*** Begin section ***
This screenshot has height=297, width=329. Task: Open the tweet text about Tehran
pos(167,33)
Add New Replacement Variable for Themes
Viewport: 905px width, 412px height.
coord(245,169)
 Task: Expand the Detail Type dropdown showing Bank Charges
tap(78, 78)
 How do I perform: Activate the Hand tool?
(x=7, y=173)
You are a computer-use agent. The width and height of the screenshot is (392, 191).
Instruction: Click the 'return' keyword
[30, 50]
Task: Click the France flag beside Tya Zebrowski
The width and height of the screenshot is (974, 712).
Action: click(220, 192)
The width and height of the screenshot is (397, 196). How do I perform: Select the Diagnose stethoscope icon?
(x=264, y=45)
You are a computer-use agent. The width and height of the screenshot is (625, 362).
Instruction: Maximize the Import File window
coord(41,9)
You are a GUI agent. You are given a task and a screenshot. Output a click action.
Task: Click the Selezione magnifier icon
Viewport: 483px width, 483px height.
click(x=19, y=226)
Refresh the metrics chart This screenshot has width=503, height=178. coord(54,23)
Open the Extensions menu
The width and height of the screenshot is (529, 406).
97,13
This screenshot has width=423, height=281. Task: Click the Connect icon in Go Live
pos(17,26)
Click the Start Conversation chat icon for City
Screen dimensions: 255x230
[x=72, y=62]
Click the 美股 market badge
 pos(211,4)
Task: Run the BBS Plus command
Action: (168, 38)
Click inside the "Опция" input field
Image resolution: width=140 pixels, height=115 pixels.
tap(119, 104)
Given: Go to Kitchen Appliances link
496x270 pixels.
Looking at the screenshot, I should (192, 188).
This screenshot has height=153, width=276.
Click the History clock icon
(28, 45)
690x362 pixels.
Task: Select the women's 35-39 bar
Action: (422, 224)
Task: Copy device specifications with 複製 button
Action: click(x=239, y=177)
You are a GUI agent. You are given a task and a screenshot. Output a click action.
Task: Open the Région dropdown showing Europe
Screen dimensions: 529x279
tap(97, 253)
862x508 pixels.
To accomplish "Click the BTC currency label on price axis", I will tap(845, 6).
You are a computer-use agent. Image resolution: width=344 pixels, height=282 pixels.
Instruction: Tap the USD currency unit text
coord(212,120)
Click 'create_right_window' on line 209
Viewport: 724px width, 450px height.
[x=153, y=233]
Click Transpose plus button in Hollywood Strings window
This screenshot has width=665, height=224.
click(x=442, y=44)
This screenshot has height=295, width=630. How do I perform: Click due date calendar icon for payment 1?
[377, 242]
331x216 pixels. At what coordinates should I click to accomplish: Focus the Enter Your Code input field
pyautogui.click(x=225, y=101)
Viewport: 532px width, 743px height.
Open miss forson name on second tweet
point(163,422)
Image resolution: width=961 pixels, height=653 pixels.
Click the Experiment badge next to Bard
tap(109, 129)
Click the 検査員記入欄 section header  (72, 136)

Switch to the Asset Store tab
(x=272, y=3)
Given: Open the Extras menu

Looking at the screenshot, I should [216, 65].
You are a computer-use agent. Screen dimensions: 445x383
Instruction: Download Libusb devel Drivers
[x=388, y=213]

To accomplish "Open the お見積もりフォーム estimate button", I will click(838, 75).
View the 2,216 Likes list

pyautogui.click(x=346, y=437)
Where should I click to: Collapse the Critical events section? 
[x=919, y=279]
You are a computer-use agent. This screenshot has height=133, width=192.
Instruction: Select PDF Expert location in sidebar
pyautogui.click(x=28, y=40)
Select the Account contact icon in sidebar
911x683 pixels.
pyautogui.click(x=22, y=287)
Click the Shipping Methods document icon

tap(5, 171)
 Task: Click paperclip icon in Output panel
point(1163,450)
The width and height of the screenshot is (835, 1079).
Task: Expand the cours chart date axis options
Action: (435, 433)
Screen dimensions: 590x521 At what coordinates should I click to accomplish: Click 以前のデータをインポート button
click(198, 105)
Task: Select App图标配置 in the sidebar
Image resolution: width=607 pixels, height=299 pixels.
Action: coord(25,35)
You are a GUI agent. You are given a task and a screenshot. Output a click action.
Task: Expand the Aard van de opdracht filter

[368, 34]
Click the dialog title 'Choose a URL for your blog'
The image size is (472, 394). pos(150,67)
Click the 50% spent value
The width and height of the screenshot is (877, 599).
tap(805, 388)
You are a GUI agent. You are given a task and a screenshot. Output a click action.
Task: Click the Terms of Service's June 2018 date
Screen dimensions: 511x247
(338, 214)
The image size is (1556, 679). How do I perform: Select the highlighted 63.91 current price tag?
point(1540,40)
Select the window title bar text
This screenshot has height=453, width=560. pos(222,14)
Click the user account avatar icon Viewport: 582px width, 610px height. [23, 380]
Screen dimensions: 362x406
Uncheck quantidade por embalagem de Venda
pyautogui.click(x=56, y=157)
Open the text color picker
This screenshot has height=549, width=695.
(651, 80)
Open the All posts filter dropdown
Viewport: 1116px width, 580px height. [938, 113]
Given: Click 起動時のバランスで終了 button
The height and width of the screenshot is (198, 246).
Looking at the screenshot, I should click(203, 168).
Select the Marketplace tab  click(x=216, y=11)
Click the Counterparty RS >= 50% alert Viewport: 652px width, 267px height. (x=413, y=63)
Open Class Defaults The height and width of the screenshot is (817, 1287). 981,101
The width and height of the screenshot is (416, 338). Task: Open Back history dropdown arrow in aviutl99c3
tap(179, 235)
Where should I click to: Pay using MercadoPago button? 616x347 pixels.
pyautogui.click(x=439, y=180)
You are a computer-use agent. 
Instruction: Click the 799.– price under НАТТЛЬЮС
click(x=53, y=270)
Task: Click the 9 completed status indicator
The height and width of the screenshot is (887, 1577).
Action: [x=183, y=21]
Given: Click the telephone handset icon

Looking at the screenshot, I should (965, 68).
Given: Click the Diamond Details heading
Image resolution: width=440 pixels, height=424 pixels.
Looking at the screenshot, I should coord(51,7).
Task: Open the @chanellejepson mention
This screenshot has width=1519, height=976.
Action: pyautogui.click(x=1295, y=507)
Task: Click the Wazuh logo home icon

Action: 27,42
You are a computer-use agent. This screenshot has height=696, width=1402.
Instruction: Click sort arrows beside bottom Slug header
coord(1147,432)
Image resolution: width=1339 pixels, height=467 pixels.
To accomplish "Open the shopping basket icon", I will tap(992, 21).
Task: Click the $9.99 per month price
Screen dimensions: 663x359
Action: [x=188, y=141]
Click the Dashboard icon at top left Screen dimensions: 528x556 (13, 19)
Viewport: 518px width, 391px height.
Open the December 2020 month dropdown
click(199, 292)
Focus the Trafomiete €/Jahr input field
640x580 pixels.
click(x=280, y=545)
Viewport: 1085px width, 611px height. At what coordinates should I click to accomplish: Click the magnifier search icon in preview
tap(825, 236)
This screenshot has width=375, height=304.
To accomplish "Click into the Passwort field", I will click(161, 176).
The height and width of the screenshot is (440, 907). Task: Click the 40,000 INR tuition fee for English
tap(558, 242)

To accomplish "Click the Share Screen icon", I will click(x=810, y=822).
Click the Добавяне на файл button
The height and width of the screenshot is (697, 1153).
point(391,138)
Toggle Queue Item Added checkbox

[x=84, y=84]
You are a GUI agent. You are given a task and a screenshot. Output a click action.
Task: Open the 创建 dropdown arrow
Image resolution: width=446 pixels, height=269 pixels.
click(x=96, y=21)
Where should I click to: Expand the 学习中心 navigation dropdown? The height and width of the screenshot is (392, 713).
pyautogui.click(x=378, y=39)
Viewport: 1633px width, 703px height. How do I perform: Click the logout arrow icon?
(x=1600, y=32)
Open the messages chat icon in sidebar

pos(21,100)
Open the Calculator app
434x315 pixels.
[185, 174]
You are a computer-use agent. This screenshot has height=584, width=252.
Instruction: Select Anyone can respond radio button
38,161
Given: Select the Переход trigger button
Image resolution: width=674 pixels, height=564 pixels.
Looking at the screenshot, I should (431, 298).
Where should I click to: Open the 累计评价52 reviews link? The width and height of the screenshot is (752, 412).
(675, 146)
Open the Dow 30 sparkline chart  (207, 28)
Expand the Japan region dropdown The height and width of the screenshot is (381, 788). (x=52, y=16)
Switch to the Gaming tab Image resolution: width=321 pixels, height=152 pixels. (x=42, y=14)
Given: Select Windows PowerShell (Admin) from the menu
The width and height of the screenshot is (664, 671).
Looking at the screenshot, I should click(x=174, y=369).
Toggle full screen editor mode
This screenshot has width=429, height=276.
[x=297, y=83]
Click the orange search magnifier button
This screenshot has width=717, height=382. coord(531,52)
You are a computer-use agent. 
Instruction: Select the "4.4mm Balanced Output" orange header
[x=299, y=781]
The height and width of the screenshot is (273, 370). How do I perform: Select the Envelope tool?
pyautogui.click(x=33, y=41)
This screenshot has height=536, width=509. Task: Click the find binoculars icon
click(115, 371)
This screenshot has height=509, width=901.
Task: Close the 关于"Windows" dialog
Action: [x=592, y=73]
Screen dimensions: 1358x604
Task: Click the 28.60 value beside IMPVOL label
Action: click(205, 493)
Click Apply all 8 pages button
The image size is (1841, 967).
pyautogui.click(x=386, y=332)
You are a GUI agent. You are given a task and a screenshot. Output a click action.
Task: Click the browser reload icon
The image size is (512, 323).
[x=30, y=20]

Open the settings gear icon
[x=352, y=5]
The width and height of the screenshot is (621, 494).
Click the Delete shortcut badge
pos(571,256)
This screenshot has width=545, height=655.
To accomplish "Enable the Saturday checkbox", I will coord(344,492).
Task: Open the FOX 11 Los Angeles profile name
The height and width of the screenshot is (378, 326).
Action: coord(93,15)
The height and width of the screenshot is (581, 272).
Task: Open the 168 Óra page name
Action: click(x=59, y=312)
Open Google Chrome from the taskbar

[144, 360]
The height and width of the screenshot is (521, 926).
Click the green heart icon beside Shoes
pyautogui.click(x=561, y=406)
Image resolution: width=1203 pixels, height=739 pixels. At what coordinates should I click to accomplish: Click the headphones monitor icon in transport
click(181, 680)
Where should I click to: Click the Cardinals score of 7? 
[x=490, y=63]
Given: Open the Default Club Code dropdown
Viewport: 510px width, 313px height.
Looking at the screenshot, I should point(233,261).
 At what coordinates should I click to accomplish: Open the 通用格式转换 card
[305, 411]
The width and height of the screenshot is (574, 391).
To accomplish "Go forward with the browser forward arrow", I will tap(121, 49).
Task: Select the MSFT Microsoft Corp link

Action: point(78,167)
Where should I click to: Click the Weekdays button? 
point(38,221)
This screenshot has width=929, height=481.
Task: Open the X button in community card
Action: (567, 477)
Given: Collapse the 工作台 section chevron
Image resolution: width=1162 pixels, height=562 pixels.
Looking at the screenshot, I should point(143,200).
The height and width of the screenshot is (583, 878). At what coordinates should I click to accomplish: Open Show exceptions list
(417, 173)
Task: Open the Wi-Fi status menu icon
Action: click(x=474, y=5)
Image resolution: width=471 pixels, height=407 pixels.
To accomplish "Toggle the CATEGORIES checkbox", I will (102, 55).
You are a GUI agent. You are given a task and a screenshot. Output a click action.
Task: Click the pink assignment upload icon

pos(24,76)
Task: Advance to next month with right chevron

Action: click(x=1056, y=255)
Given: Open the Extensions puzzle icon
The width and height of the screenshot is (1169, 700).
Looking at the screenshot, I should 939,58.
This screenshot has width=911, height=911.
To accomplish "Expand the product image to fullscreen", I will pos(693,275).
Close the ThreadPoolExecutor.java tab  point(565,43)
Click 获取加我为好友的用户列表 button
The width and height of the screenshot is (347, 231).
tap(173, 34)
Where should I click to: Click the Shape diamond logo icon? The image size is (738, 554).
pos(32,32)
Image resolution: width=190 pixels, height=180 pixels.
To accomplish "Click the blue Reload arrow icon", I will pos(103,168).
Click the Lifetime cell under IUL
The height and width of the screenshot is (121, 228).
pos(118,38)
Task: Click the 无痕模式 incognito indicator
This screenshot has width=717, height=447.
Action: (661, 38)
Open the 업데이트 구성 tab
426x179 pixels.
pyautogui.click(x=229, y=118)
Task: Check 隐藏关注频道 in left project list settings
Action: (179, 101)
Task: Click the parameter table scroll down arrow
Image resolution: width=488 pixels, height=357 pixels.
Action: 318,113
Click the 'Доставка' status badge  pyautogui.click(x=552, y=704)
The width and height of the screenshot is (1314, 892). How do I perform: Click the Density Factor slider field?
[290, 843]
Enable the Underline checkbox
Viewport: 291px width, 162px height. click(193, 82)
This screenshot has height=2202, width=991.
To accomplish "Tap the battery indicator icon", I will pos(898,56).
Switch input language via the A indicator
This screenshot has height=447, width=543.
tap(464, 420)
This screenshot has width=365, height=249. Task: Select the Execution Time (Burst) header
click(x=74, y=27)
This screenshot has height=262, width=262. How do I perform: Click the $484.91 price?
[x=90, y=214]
*** End section ***
• **What is required**
Extract exactly and only the lines above from the line containing "Click the Experiment badge next to Bard" through the line containing "Given: Click 起動時のバランスで終了 button", both end lines included.

• **Task result**
Click the Experiment badge next to Bard
tap(109, 129)
Click the 検査員記入欄 section header  (72, 136)

Switch to the Asset Store tab
(x=272, y=3)
Given: Open the Extras menu

Looking at the screenshot, I should [216, 65].
You are a computer-use agent. Screen dimensions: 445x383
Instruction: Download Libusb devel Drivers
[x=388, y=213]

To accomplish "Open the お見積もりフォーム estimate button", I will click(838, 75).
View the 2,216 Likes list

pyautogui.click(x=346, y=437)
Where should I click to: Collapse the Critical events section? 
[x=919, y=279]
You are a computer-use agent. This screenshot has height=133, width=192.
Instruction: Select PDF Expert location in sidebar
pyautogui.click(x=28, y=40)
Select the Account contact icon in sidebar
911x683 pixels.
pyautogui.click(x=22, y=287)
Click the Shipping Methods document icon

tap(5, 171)
 Task: Click paperclip icon in Output panel
point(1163,450)
The width and height of the screenshot is (835, 1079).
Task: Expand the cours chart date axis options
Action: (435, 433)
Screen dimensions: 590x521 At what coordinates should I click to accomplish: Click 以前のデータをインポート button
click(198, 105)
Task: Select App图标配置 in the sidebar
Image resolution: width=607 pixels, height=299 pixels.
Action: coord(25,35)
You are a GUI agent. You are given a task and a screenshot. Output a click action.
Task: Expand the Aard van de opdracht filter

[368, 34]
Click the dialog title 'Choose a URL for your blog'
The image size is (472, 394). pos(150,67)
Click the 50% spent value
The width and height of the screenshot is (877, 599).
tap(805, 388)
You are a GUI agent. You are given a task and a screenshot. Output a click action.
Task: Click the Terms of Service's June 2018 date
Screen dimensions: 511x247
(338, 214)
The image size is (1556, 679). How do I perform: Select the highlighted 63.91 current price tag?
point(1540,40)
Select the window title bar text
This screenshot has height=453, width=560. pos(222,14)
Click the user account avatar icon Viewport: 582px width, 610px height. [23, 380]
Screen dimensions: 362x406
Uncheck quantidade por embalagem de Venda
pyautogui.click(x=56, y=157)
Open the text color picker
This screenshot has height=549, width=695.
(651, 80)
Open the All posts filter dropdown
Viewport: 1116px width, 580px height. [938, 113]
Given: Click 起動時のバランスで終了 button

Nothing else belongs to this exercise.